This lonely Tower house sits in a field to the west of Jigginstown House which I spoke about a few weeks ago. It dates back to the early part of the 15th century and is typical of the many Fortified tower houses built along the outskirts of the Pale in order to defend the Norman centre of influence in Dublin and the surrounding counties. Most of these where built as a result of a grant of £10 from Henry VI. It was actually quite commonplace for merchants to construct such castles and the town of Naas had at least eight of these within its walls with another six on the outskirts. Castle Rag was one of two such Tower houses said to have been in the possession of Roland FitzEustace back in 1486. We don’t know for sure if he built them or was granted them, but considering that in 1474 he was one of the founding members of the Brotherhood of Saint George, a military order charged with the defence of the Pale, He is more than likely responsible for their construction.
Roland was an interesting character, born the son of Sir Edward FitzEustace, the lord Deputy of Ireland. In 1462 he was elevated to the Irish peerage as Baron Portlester and went on to become Lord Chancellor of Ireland and Lord Treasurer of Ireland by Edward IV of England in 1474. It was during this time that he was accused of Treason against the Crown, but it is said that he defended himself with such vigour that all the charges were dropped. In 1478 his son-in-law, Gerald FitzGerald, 8th Earl of Kildare, was replaced as Lord Deputy of Ireland by Henry Grey, (Baron Grey of Codnor), to which Portlester organised a campaign of non-cooperation with the new Deputy. When Grey ordered him to hand over the Great Seal of Ireland, Portlester refused, which made the conduct of official business impossible.

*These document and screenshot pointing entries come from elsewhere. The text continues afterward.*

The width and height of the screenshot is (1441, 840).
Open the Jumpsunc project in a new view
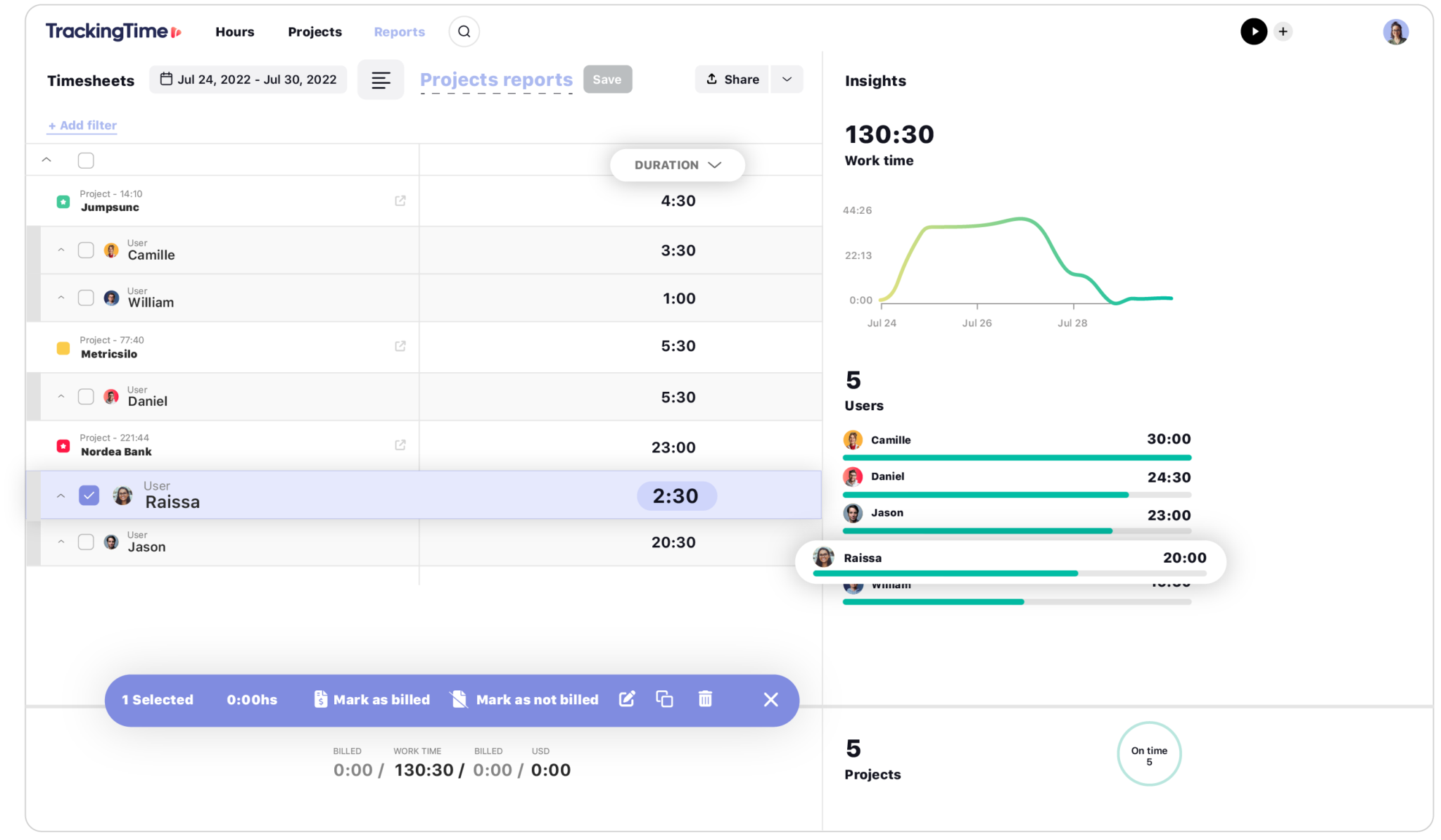coord(400,201)
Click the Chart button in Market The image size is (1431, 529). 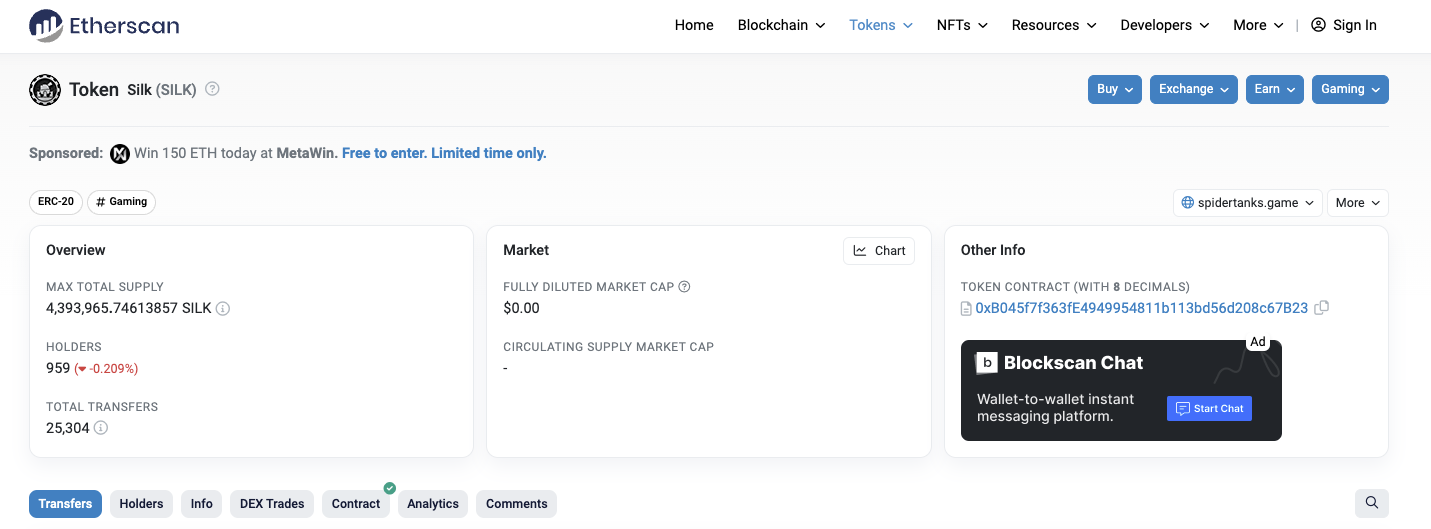click(x=879, y=251)
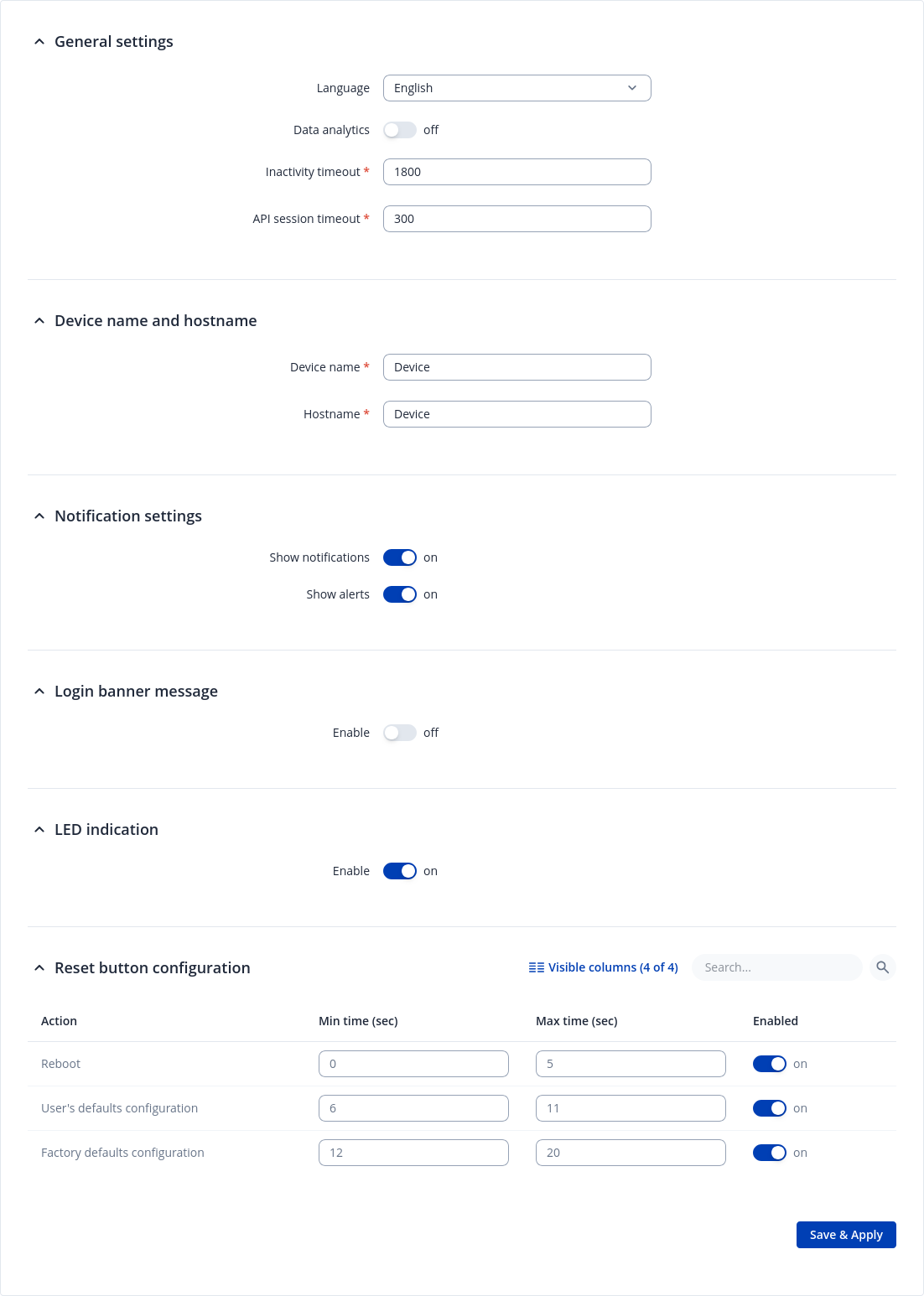
Task: Collapse the LED indication section
Action: tap(39, 830)
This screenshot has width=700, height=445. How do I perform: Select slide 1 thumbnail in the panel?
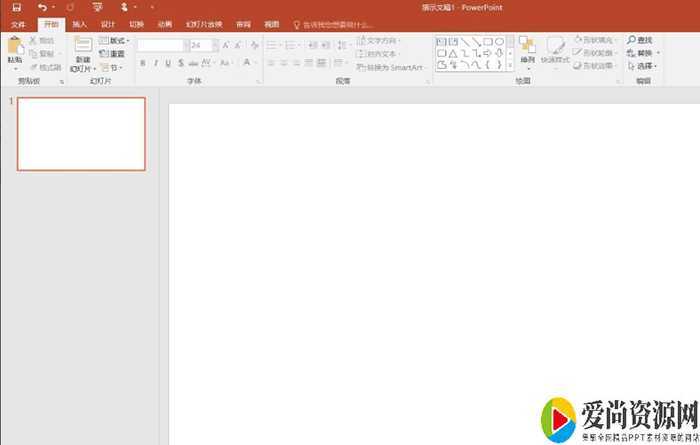pos(81,134)
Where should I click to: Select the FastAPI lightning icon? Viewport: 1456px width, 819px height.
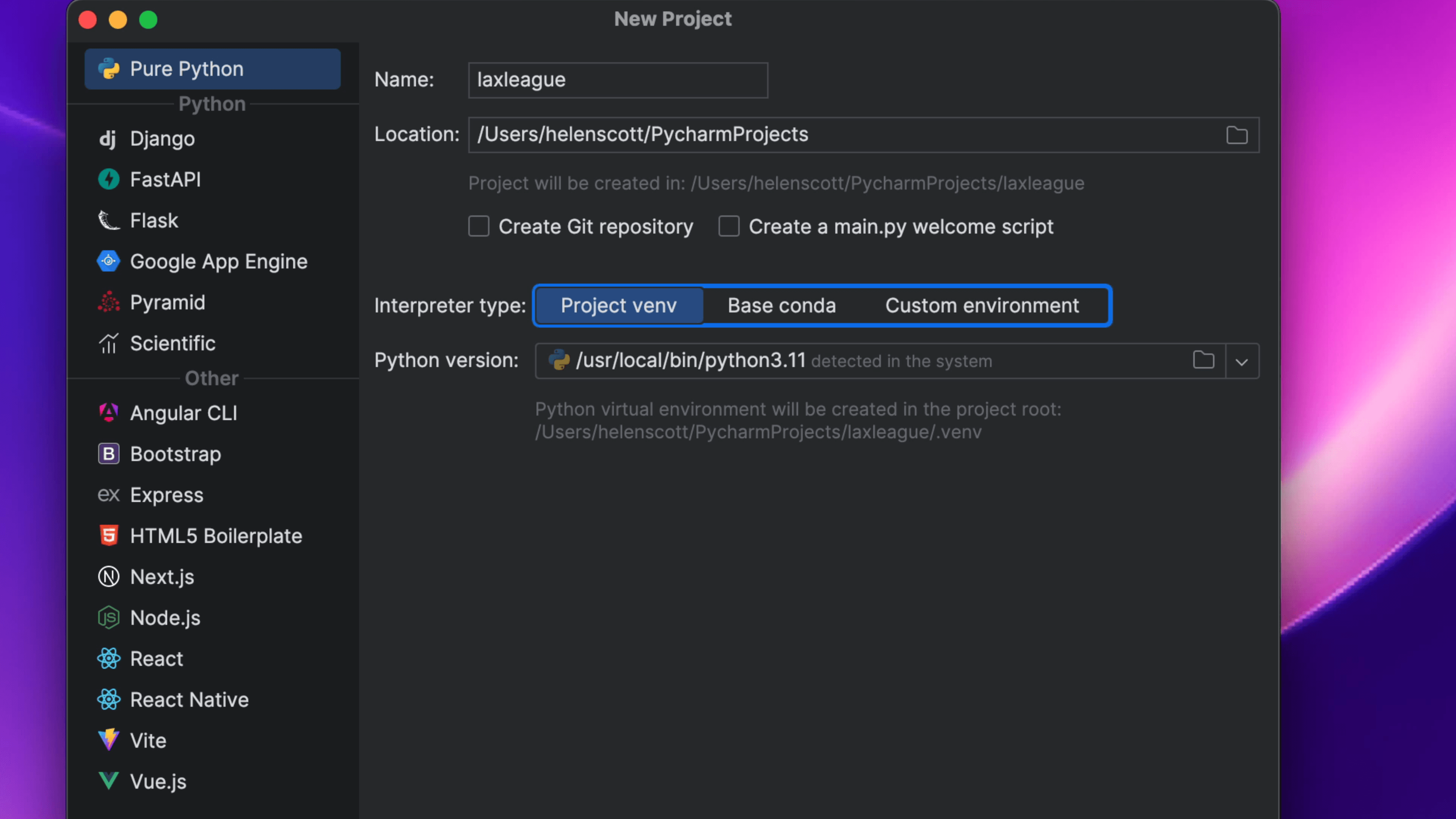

Henry VI went to considerable lengths to support Grey, and even ordered the Master of the Royal Mint in Ireland, to strike a new Great Seal, declaring that the Seal held by Portlester was annulled, and that all acts passed under it under it were utterly void; but this did not work as planned and after a few months Lord Grey was forced to return back to England a failure. FitzEustace was reappointed Chancellor by Henry VII, but removed yet again, for the part he played in the crowning of Lambert Simnel, as King Edward VI of England, in 1487. This coronation took place in Christ Church Cathedral, Dublin and was attended by almost every noble and Prince in Ireland. After the defeat of Simnel at the battle of Stoke, Henry was now secure on his throne, but pardoned FitzEustace and his peers. Roland remained an influential figure for the remaining decade of his life, and was able to fight off an attack on his record as Treasurer in 1493.
The Tower house is on private lands and has a number of horses grazing nearby, so I didn’t chance entering to have a look around without permission, hopefully I will be able to track down the owner in the near future and get access. It is a small two-storied structure which is accessed via a partially robbed-out doorway in the east wall. There are parapets and a slightly projecting stairs at the north angle which are built of rough rubble and limestone masonry with large, well-dressed quoins (corner stones). The walls taper inwards slightly towards the top, under which beam-slot holes mark the floor line of a loft, which is lit by narrow loops in the east and west walls. The narrow spiral stairs is accessed through a plain, square-headed doorway in the N corner and is lit between ground and first-floor levels by a loop window and a slightly larger rectangular window to the north. Between the first-floor and parapet level by a rectangular window in the east and another loop to the west. The first floor is said to be entered through a plain square-headed doorway in the north corner. The floor is lit by two large opposing square-headed windows with traces of window seats in the east and west walls, there is also a blocked loop is visible in the south wall. A robbed-out fireplace with red brick mantle-supports resides in the north wall with a chimney that projects from the outer wall supported on two corbels. The battlement level is inaccessible, but lower courses of crenulations and gutters survive on the projecting parapet. Aside from St. David’s Castle in Naas town which I have also yet to explore, this is the last standing castle of its kind in the area. Although from the outside it appears to be in relatively decent condition would be a crime to allow it to end up like the dozen or so neighbouring Tower houses which once stood nearby.